Raping the Bill of Rights
By Nat Hentoff
Much to my dismay, I saw little notice, let alone celebrations, around the country on the recent 221st anniversary of the Bill of Rights. Those initial ten amendments to the Constitution guarantee our most essential individual liberties.
But on the occasion the Wall Street Journal ran “U.S. Terrorism Agency to Tap a Vast Database of Citizens,” a front-page story by Julia Angwin. She reported that Attorney General Eric Holder—without a peep of protest from President Obama—signed rules that “now allow the little-known National Counterterrorism Center to examine the government files of U.S. citizens for possible criminal behavior, even if there is no reason to suspect them. That is a departure from past practice.”
So much for due process and the Fourth Amendment’s guarantee of privacy. Moreover, Angwin noted, “The agency has new authority to keep data about innocent U.S. citizens for up to five years and to analyze it for suspicious patterns of behavior. Previously, both were prohibited.” And if that wasn’t enough to shock Thomas Jefferson and James Madison in their graves, “The changes also allow databases of U.S. civilian information to be given to foreign governments for analysis of their own.” For future crimes by us.
But why now snatch the very heart of the Bill of Rights and throw it into the incinerator? You must have guessed why, and the Wall Street Journal was on it: “Under the new rules issued in March [2012],” Angwin reported, “the National Counterterrorism Center, known as NCTC, can obtain almost any database the government collects that it says is ‘reasonably believed’ to contain ‘terrorism information.’ The list could potentially include almost any government database, from financial forms submitted by people seeking federally backed mortgages to the health records of people who sought treatment at Veterans Administration hospitals.”

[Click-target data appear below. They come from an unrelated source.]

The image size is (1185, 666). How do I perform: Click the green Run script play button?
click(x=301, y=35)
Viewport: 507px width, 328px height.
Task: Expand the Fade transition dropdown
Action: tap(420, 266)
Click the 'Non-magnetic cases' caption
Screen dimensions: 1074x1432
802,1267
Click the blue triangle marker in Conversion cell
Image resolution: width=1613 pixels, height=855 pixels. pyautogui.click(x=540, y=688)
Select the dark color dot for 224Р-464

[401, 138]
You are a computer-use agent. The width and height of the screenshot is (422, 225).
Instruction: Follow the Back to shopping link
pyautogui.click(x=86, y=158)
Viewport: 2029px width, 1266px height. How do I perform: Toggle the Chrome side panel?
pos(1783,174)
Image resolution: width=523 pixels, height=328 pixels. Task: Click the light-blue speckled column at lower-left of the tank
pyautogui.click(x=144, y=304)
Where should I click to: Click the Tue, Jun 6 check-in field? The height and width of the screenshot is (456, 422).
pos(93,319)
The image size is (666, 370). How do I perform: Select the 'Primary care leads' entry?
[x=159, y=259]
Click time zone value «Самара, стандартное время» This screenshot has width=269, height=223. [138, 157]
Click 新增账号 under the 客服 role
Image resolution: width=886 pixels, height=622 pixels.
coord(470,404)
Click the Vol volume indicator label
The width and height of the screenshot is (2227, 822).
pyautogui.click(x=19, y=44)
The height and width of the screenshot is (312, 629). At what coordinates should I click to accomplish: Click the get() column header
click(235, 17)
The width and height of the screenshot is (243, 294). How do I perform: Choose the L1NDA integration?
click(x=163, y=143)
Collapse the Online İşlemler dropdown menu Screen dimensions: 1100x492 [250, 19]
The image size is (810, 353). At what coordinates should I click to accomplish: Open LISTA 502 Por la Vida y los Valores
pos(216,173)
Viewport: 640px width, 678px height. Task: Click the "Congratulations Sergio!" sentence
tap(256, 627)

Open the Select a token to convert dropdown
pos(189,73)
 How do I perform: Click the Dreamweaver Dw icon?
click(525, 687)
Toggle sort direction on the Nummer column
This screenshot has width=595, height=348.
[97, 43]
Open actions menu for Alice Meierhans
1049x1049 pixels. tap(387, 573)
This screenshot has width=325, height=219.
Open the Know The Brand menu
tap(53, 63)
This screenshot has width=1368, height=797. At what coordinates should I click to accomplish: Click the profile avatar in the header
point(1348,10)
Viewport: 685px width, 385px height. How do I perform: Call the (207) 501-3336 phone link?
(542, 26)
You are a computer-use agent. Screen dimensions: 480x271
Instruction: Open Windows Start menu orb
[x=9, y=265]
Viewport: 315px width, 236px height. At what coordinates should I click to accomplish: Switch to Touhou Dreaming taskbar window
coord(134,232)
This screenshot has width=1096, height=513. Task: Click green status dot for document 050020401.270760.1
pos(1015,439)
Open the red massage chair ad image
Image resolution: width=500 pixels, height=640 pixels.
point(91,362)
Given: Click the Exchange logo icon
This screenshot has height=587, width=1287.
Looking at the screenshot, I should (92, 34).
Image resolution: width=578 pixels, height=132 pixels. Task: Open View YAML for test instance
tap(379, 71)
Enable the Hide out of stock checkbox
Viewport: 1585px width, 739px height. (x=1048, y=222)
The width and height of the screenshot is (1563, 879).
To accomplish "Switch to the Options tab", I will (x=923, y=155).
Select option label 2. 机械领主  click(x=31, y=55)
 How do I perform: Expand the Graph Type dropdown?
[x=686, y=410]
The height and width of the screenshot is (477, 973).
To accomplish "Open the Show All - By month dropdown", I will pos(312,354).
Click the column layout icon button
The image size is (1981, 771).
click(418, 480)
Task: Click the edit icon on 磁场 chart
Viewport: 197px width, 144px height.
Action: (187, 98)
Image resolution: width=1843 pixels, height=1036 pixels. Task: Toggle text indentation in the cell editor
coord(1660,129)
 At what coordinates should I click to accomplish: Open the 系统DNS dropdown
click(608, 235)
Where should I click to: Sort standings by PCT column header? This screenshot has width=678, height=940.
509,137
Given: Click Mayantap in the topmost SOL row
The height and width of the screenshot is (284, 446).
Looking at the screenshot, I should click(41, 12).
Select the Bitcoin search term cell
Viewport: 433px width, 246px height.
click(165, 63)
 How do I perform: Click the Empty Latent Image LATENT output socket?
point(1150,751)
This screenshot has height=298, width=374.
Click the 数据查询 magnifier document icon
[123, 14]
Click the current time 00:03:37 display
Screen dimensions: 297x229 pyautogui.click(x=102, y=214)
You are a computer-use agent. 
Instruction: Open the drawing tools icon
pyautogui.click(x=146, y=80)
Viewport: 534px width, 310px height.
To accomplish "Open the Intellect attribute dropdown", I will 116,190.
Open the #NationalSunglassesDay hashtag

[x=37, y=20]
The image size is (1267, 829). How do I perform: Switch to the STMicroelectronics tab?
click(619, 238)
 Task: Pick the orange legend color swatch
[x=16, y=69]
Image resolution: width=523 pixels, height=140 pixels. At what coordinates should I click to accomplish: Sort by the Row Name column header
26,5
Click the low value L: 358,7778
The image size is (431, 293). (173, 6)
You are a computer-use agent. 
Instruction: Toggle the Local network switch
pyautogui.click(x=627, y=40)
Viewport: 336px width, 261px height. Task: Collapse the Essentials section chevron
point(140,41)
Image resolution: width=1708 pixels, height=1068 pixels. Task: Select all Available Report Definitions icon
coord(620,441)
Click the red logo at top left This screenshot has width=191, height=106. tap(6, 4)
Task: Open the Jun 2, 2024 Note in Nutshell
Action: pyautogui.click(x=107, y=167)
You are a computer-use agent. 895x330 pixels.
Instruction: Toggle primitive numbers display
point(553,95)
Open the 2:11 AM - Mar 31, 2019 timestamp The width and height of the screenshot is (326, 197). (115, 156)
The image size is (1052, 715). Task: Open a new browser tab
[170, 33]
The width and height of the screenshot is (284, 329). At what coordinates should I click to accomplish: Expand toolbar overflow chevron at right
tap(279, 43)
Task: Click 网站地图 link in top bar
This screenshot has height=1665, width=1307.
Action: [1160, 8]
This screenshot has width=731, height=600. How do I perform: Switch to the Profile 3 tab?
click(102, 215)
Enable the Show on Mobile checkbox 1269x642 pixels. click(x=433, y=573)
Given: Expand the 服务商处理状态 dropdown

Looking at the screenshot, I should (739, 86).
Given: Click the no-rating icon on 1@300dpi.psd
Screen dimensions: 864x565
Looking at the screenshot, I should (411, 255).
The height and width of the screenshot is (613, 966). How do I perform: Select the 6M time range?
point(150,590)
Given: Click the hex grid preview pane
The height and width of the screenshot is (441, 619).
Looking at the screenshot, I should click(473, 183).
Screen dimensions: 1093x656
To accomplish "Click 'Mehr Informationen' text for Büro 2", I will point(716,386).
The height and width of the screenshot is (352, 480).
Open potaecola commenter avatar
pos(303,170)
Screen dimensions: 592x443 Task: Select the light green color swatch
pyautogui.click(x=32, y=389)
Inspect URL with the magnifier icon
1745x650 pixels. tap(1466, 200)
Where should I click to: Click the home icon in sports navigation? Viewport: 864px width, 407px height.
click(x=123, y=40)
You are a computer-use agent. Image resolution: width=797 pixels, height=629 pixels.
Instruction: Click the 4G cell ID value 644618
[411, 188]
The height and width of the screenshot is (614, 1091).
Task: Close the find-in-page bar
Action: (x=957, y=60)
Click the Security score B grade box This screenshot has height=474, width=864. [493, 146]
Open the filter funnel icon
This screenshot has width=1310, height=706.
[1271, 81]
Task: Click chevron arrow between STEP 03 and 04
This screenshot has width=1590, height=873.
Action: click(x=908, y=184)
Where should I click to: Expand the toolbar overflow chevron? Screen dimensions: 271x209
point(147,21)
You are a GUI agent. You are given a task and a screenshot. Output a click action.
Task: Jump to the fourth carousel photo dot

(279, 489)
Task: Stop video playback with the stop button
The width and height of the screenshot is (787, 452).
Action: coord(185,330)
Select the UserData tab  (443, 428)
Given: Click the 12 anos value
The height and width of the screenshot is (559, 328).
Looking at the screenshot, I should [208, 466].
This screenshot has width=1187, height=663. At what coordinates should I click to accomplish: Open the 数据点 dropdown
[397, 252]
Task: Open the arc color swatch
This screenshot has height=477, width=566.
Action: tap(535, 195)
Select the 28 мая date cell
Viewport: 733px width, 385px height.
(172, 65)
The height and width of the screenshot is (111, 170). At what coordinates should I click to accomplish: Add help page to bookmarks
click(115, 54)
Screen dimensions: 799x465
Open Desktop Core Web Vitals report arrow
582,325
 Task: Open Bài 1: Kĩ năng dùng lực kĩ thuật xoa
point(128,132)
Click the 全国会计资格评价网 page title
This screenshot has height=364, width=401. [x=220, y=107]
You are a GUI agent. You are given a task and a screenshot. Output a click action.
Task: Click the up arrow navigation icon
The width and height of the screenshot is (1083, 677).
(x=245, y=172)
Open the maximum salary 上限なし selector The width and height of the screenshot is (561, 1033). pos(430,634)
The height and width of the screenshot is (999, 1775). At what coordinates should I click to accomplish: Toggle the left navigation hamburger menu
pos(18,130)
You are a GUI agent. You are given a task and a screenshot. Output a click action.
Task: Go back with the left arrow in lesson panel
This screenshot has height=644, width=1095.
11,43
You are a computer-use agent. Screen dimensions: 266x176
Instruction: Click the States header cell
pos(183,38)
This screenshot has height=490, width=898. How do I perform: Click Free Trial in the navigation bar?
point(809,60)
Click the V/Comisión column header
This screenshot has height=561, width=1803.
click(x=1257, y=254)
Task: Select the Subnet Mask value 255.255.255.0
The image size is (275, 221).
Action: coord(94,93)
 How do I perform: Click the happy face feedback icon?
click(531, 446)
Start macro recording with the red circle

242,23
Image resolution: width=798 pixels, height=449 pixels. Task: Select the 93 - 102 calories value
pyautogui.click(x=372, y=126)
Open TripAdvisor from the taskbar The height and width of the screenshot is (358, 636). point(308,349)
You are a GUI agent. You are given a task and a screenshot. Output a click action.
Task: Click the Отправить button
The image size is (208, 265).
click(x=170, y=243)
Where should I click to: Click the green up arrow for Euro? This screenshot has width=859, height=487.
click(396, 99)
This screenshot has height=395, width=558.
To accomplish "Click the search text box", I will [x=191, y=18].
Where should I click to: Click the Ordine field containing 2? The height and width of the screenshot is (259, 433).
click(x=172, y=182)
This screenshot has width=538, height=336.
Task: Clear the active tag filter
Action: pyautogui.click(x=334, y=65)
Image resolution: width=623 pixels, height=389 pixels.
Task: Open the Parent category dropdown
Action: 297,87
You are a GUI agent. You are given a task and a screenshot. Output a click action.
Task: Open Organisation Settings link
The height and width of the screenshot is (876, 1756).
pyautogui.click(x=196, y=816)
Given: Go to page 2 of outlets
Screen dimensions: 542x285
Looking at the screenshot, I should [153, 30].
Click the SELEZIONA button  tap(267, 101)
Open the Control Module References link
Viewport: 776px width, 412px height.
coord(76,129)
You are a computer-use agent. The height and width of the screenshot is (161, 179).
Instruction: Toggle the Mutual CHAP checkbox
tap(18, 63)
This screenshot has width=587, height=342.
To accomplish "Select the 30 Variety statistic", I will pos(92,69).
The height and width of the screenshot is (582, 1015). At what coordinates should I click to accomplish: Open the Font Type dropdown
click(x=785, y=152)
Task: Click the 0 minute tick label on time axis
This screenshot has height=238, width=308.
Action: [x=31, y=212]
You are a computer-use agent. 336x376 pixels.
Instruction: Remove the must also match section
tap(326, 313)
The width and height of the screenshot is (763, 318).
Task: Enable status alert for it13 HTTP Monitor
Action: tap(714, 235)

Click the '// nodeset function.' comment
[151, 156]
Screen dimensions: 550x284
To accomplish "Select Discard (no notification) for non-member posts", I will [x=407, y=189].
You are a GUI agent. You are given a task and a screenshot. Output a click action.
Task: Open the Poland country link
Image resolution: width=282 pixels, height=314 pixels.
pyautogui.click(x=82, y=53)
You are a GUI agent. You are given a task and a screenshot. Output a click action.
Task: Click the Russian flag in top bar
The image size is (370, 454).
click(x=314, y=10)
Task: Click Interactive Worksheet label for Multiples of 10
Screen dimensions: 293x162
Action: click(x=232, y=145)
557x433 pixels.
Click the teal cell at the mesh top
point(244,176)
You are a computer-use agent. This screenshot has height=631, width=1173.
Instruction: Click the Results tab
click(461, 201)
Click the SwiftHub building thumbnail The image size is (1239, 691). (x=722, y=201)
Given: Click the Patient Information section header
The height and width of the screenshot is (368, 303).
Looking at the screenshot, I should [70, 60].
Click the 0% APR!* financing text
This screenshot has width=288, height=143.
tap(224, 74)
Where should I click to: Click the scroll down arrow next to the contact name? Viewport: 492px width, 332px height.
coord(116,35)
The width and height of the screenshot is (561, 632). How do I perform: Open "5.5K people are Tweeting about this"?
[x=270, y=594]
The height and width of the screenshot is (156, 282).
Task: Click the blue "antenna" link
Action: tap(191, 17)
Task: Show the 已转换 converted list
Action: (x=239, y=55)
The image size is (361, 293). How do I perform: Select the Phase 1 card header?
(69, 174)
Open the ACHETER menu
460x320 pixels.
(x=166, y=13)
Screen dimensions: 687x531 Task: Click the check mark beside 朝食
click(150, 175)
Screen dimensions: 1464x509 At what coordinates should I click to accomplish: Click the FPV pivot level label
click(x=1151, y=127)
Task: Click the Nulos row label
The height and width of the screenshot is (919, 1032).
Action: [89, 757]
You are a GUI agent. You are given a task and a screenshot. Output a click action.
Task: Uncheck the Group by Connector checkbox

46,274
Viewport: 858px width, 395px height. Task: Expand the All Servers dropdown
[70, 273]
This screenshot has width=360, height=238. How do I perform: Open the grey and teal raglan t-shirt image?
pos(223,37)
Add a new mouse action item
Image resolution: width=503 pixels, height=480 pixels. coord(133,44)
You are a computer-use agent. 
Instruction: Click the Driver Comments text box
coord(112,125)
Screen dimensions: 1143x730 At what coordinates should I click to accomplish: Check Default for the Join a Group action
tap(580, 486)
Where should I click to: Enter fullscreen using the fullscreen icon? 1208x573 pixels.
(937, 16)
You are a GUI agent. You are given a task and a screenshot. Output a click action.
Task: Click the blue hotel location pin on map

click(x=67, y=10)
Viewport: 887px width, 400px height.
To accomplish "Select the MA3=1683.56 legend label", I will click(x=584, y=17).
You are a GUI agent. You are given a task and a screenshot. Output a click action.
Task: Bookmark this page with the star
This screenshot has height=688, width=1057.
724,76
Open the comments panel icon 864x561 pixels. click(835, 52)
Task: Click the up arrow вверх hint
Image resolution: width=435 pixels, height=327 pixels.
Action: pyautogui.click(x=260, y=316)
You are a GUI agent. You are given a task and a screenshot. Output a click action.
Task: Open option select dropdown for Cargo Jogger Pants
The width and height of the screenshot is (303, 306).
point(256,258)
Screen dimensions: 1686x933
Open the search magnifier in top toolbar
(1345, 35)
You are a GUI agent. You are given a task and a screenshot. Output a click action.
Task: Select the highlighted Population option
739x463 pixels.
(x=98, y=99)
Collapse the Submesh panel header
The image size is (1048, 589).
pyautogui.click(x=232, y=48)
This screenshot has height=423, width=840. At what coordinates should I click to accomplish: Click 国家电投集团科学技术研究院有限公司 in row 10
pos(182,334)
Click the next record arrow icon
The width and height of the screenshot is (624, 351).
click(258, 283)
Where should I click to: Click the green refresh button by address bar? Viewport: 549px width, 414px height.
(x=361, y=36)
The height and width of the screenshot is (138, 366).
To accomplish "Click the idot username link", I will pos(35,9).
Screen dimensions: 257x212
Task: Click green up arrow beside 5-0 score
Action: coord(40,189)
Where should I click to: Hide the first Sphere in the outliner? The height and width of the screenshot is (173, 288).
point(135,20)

“Reasonably believed”? By what criteria? And will those “suspicious” people even know they’re in one of these databases, which could conceivably stigmatize them for the rest of their lives? And since all of this is done secretly, these citizens will have no chance to defend themselves.
Did you know about this “forced retirement” of our Constitution? One former senior administration official told Angwin that it’s “breathtaking” in its scope. Of course, he didn’t reveal his name. And where was the rest of the media? I saw little about this elsewhere.
I have more questions on this sudden flashing red light vis-à-vis what has been eroding this self-governing republic’s very reason for being since 9/11: In how many of our classrooms have future voters been told about how Obama and Holder—along with Bush and Cheney before them—have wholly betrayed their oath of office to protect the Constitution? And if there have been any discussions, how many students or teachers are concerned about or even sensitive to what this country is turning into?
In one of the few other coverages of this rape of the Bill of Rights, Wired magazine posted on its website an article titled “Attorney General Secretly Granted Gov. Ability to Develop and Store Dossiers on Innocent Americans.” Author Kim Zetter pointed out that “the request to expand the [National Counterterrorism] center’s powers led to a heated debate at the White House and the Department of Homeland Security, with Mary Ellen Callahan—then-chief privacy officer for the Department of Homeland Security—leading the charge to defend civil liberties. Callahan argued that the new rules represented a ‘sea change’ and that every interaction a citizen would have with the government in the future would be ruled by the underlying question, is that person a terrorist?
“Callahan lost her battle, however, and subsequently left her job, though it’s not known if her struggle over the NCTC debate played a role in her decision to leave.”
Have there been any related resignations from the Obama Administration, whose blatant disregard for privacy is making America more like China and Iran than what used to be an admired land of liberty?
I’m intensely interested in whether there have been any classroom or workplace debates on this throttling of who we are. Then again, how many Americans even remember who we’re supposed to be?
If Eric Holder hasn’t already added me to one of his lists of “suspicious” citizens, I expect he already knows my address.